Tra la fine del conflitto e il 1923 vennero ordinati ai cantieri solo tre esploratori classe Leone da 1.700 tonn. e 14 caccia tra i 900 e 600 tonn di dislocamento. Le esauste casse dello stato non potevano certamente sopportare di più.

I bilanci di Marina furono incrementati rispetto a quelli dell'immediato dopoguerra soprattutto nel 1922-23 per finiziare un seppur modesto programma quinquennale che il ministro Thon di Revel era riuscito a far approvare dal Parlamento. Con i bilanci successivi, come emerge chiaramente dall'analisi delle serie di bilanci della Marina rapportati in lire costanti, però gli stanziamenti subirono una netta flessione e si stabilizzarono fino al 1935.

La Marina amministrò oculatamente i fondi assenatigli e impostò un contenuto programma di rinnovamento della flotta " che prevedeva di mantenere il numero delle unità, sostituendo con gradualità le navi più vecchie con unità moderne", con occhio sempre attento ai programmi navali francesi. Fino alla fine del 1928 le due Marine si erano impegnate a mantenere in linea le vecchie corazzate eventualmente ammodernandole. Con la nomina di Cavagnari a sottosegretario della Marina, i programmi di costruzione cambiarono radilcamente. Ciò fu motivato anche dal varo della Deutschland nel 1934, la prima della serie di tre corazzate tascabili tedesche , che provocò l'impostazione delle corazzate francesi Dunkerque e Strabourg a cui l'Italia rispose con l'inizio della costruzione del Littorio e Vittorio Veneto, da 35.000 tonn. Successivamente fu presa la decisione di rimodernare i due Cavour e i due Duilio per riequilibrare la disparità di forze con la Francia che aveva in linea sei corazzate antiquate ma rimodernate.

Nell'ottobre del 1935 il conflitto italo-etiopico mise di fronte alla possibilità di dover affrontare un conflitto con l'Inghilterra in una situazione di grave isolamento diplomatico e di soffocamento economico, conseguente alle sanzioni decise, per la prima volta, dalla Società delle Nazioni. Il temuto scontro con la Marina inglese, che nella circostanza aveva rinforzato la flotta del Mediterraneo con la Home Fleet, fu tuttavia evitato e la Marina italiana potè garantire il sostegno ad un importante sforzo logistico, che consentì di far affluire in Africa Orientale 560 uomini, 66 mila quadrupedi, quasi 30 mila automezzi e oltre 2 milioni di tonnellate di materiale vario .Per motivi di spazio tralasciamo gli avvenimenti (tra cui l'intevento nella guerra civile spagnola) ed arriviamo all'inizio del conflitto.
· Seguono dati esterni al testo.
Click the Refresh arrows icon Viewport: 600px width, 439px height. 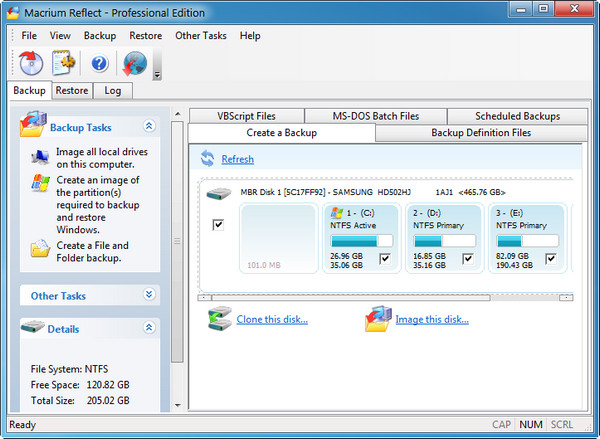click(x=207, y=159)
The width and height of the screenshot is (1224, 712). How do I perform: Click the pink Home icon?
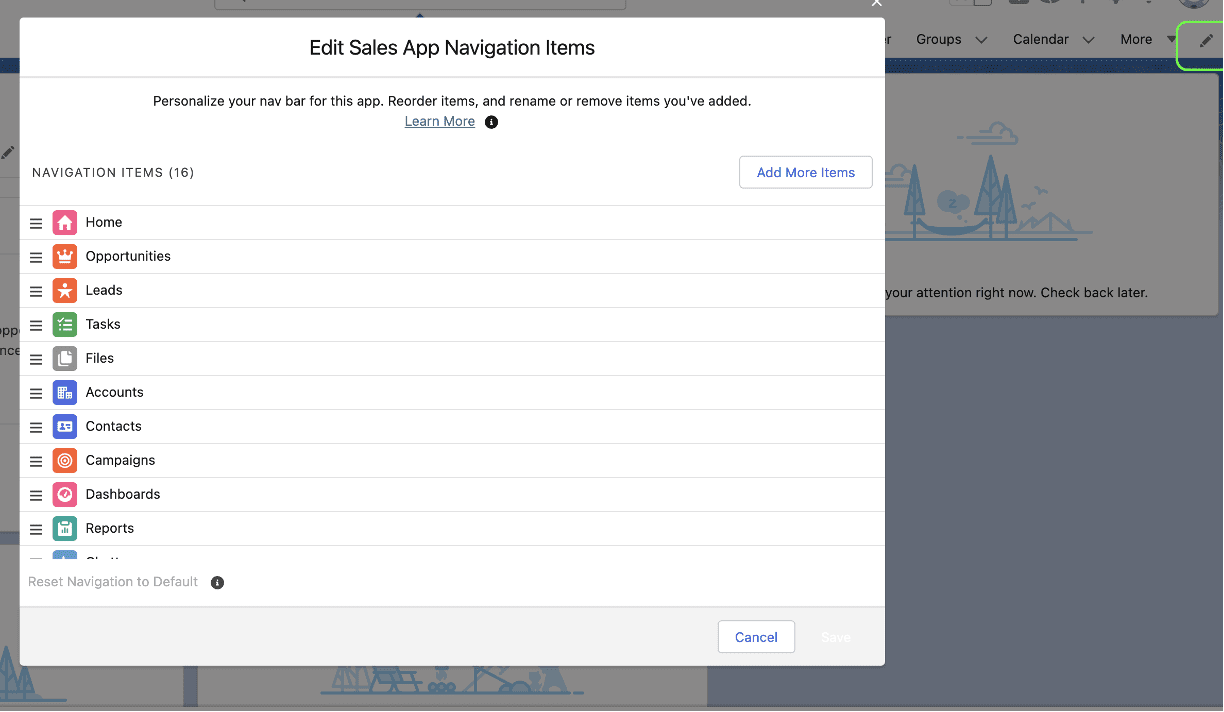tap(65, 223)
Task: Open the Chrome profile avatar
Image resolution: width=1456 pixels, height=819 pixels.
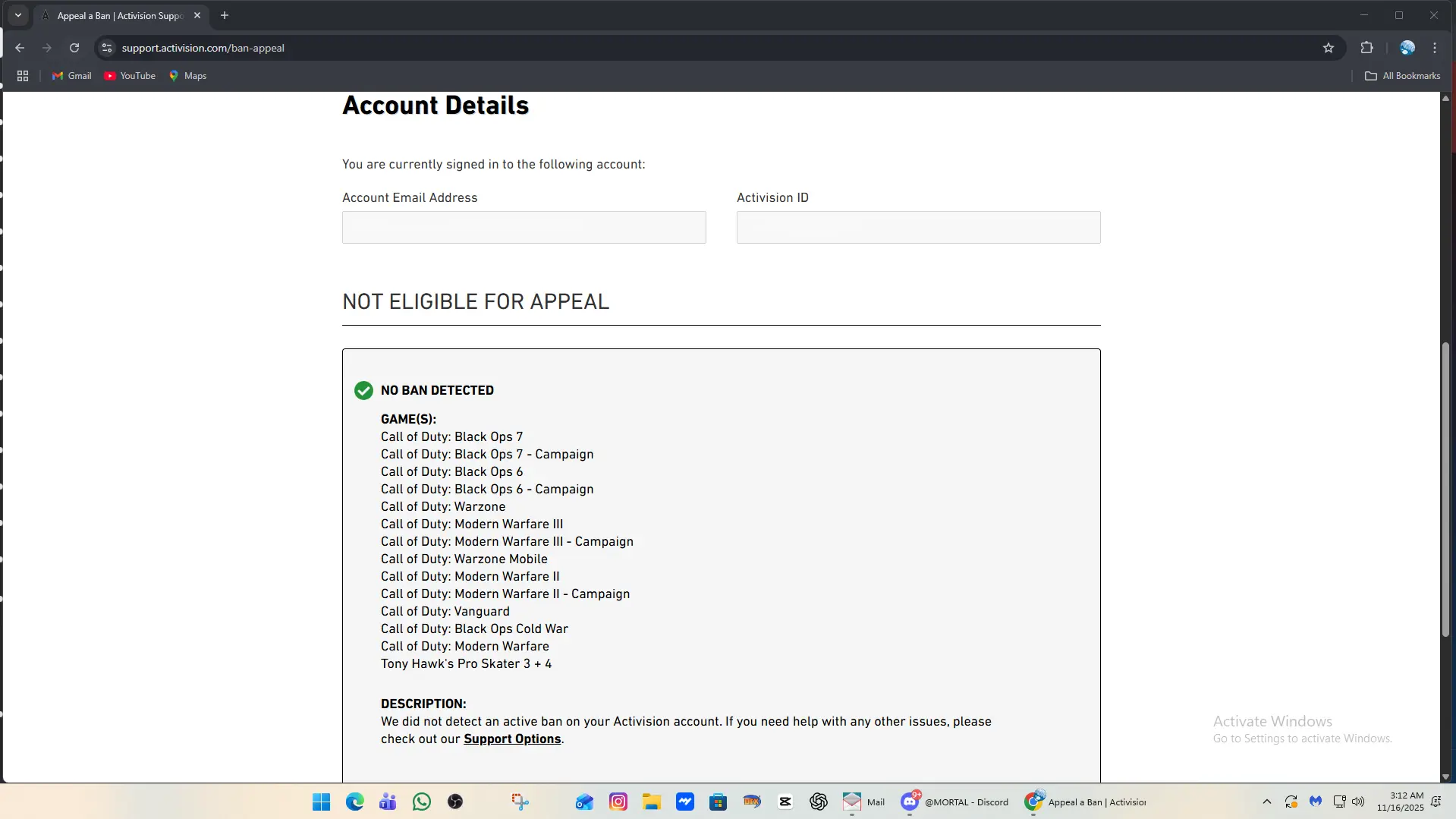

Il 10 giugno 1940, all'inizio delle ostilità, il rapporto di forze con le Marine avversarie era decisamente sfvorevole.

La Marina italiana disponeva di 4 corazzate, 7 incrociatori pesanti, 12 incrociatori leggeri, circa 130 tra caccia e torpediniere e 115 sommergibili;

la Flotta francese disponeva di 5 corazzate, 7 incrociatori pesanti, 7 incrociatori leggeri, circa 60 tra caccia e torpediniere e 115 sommergibili;

quella inglese del Mediterraneo 5 corazzate, 2 portaerei, 10 incrociatori leggeri, 35 cacciatorpediniee,12 sommergibili.

Dal punto di vista tecnico l'inferiorità italiana risultava ancora più evidente. Delle 4 corazzate italiane 2 non erano ancora completamente operative, me le altre due, Cesare e Cavour, armate con cannoni da 320 mm e con una corazzatura non molto spessa, non erano in grado di reggere il confronto con le corazzate inglesi e francesi armate con cannoni di calibro superiore e molto meglio protette.
A fronte di una prevalenza nelle torpediniere e nei sommergibili, la Marina italiana era priva di portaerei, unità che si riveleranno molto importanti nel corso del conflitto, e per di più non poteva contare su una superiore aviazione navale e costiera.
Inoltre l'improvvisa dichiarazione di guerra, suggerita più da idee politiche che militari, provocò la cattura o l'internamento presso porti stranieri di 218 piroscafi italiani per circa 1.200.000 tonnellate di stazza, più di un terzo della consistenza totale della Marina mercantile dell'epoca.